WORK REQUEST:
Please repeat the records exactly from their first line, finishing at the line containing "The image size is (678, 516)." and including it.
[SUPPLIED ENTRIES — start]
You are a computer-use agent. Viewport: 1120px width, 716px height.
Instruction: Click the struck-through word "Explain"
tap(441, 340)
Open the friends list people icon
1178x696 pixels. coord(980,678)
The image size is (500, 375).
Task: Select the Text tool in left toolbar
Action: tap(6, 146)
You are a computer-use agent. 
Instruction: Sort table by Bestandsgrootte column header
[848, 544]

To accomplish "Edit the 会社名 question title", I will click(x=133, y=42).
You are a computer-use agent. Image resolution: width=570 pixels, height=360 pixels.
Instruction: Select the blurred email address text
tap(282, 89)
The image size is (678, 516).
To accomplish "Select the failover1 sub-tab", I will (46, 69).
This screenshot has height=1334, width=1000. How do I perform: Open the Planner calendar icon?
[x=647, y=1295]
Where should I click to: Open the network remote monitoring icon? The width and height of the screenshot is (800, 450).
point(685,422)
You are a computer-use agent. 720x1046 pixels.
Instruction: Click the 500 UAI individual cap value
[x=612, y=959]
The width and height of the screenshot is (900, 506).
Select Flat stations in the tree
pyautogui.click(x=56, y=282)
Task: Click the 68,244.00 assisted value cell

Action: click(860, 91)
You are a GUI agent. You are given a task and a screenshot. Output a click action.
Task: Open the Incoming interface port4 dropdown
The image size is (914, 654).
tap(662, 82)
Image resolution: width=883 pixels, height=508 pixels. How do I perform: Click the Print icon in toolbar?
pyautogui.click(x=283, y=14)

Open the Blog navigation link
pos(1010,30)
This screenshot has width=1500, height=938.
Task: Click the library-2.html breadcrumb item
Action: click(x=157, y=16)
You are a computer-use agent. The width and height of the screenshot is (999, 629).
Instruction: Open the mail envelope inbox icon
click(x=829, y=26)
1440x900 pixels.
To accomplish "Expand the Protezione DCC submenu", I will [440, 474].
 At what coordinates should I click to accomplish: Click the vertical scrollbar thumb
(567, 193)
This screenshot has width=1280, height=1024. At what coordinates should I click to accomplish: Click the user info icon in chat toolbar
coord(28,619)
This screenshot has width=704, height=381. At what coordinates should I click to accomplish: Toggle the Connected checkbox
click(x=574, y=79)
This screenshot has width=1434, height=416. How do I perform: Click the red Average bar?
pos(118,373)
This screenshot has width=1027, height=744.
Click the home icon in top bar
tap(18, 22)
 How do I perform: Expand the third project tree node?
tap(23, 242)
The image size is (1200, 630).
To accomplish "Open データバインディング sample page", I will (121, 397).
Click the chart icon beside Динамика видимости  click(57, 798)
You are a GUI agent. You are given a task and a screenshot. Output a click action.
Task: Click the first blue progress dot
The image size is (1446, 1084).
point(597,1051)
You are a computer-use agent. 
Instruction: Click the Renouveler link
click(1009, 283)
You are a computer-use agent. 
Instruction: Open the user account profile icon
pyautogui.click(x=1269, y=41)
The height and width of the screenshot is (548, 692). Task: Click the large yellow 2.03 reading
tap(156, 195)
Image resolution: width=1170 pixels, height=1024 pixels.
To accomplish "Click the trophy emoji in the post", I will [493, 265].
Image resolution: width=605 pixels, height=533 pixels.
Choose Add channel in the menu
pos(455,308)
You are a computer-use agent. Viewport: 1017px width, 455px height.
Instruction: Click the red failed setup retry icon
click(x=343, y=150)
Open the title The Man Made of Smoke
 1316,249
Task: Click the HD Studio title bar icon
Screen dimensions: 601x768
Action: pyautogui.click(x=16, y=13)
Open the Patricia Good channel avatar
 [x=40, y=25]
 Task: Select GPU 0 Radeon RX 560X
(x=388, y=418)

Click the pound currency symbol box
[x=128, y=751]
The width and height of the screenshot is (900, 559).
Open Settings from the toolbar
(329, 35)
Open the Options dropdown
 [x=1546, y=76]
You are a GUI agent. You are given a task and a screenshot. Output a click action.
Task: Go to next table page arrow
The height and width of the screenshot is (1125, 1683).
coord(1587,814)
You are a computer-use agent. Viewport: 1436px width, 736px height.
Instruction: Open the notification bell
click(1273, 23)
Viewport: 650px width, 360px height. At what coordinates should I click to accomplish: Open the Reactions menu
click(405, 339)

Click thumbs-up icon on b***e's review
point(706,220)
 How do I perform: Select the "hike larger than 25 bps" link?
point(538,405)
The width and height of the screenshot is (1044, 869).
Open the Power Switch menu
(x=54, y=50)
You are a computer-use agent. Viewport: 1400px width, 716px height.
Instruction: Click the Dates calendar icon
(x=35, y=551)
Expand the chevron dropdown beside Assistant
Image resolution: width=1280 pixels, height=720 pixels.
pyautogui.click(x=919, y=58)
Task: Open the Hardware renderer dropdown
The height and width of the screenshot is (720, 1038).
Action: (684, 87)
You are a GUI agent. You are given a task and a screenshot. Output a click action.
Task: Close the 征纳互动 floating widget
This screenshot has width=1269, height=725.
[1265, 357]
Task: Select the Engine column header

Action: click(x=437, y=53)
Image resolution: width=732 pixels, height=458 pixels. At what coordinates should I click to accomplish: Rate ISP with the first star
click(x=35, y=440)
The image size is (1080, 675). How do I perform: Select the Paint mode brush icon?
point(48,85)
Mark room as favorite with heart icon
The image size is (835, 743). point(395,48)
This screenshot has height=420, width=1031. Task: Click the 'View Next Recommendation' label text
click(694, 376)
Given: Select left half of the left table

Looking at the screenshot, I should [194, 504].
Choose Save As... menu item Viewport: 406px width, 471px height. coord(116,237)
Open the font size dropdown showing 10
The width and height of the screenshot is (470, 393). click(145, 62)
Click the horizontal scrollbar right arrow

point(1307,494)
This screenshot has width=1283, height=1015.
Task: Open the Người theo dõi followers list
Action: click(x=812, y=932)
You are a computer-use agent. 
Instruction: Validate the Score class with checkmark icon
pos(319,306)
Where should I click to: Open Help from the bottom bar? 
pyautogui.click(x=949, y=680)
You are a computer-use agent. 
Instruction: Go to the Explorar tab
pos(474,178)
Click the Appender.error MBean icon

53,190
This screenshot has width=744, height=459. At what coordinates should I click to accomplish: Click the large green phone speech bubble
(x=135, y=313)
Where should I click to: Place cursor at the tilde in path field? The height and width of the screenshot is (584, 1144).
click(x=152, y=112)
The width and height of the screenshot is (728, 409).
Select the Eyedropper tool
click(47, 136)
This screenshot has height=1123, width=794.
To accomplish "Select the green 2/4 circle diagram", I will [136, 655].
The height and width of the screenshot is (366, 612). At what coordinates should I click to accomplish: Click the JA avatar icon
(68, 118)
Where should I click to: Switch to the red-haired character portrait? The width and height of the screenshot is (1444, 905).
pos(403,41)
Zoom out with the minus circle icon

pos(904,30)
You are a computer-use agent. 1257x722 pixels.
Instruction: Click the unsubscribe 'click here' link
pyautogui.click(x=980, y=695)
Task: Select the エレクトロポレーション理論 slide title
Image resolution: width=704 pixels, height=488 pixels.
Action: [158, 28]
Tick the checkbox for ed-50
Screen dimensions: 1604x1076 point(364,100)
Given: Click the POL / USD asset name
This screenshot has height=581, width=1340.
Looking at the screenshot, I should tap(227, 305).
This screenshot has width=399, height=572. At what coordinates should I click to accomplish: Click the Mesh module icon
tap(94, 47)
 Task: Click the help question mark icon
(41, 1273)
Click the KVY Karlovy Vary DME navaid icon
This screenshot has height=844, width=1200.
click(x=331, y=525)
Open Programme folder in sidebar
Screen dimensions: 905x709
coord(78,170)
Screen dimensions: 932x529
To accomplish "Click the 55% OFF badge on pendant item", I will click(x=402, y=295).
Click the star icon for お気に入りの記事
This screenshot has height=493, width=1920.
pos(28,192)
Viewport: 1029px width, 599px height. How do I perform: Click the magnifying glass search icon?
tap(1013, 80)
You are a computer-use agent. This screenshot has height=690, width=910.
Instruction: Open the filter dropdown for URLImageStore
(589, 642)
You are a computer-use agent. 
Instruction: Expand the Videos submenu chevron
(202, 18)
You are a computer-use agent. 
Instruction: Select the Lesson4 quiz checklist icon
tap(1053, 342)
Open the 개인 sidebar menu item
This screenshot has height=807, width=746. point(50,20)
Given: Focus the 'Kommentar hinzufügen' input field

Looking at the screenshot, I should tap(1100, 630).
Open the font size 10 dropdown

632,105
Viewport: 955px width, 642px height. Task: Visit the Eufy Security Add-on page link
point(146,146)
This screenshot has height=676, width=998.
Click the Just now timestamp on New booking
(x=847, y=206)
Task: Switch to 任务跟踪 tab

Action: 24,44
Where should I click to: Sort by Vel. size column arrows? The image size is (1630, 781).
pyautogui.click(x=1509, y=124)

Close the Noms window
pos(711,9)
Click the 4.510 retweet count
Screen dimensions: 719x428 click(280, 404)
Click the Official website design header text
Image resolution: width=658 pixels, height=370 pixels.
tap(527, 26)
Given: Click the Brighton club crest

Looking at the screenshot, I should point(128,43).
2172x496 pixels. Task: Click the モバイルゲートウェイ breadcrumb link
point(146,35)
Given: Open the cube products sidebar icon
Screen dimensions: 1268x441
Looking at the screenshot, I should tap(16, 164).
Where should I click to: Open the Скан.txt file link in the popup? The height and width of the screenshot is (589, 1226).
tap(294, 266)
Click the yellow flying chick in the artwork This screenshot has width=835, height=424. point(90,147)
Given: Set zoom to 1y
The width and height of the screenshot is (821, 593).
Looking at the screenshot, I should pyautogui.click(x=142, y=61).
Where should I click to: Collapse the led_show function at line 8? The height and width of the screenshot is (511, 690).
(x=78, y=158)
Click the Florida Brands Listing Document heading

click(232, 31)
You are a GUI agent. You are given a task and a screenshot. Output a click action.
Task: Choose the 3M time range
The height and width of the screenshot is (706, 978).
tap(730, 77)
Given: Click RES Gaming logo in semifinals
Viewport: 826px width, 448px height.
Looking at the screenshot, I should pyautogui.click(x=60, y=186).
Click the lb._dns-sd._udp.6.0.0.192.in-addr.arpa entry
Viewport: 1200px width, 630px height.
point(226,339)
[SUPPLIED ENTRIES — finish]
TASK OUTPUT:
You are a computer-use agent. Viewport: 1120px width, 716px height.
Instruction: Click the struck-through word "Explain"
tap(441, 340)
Open the friends list people icon
1178x696 pixels. coord(980,678)
The image size is (500, 375).
Task: Select the Text tool in left toolbar
Action: tap(6, 146)
You are a computer-use agent. 
Instruction: Sort table by Bestandsgrootte column header
[848, 544]

To accomplish "Edit the 会社名 question title", I will click(x=133, y=42).
You are a computer-use agent. Image resolution: width=570 pixels, height=360 pixels.
Instruction: Select the blurred email address text
tap(282, 89)
The image size is (678, 516).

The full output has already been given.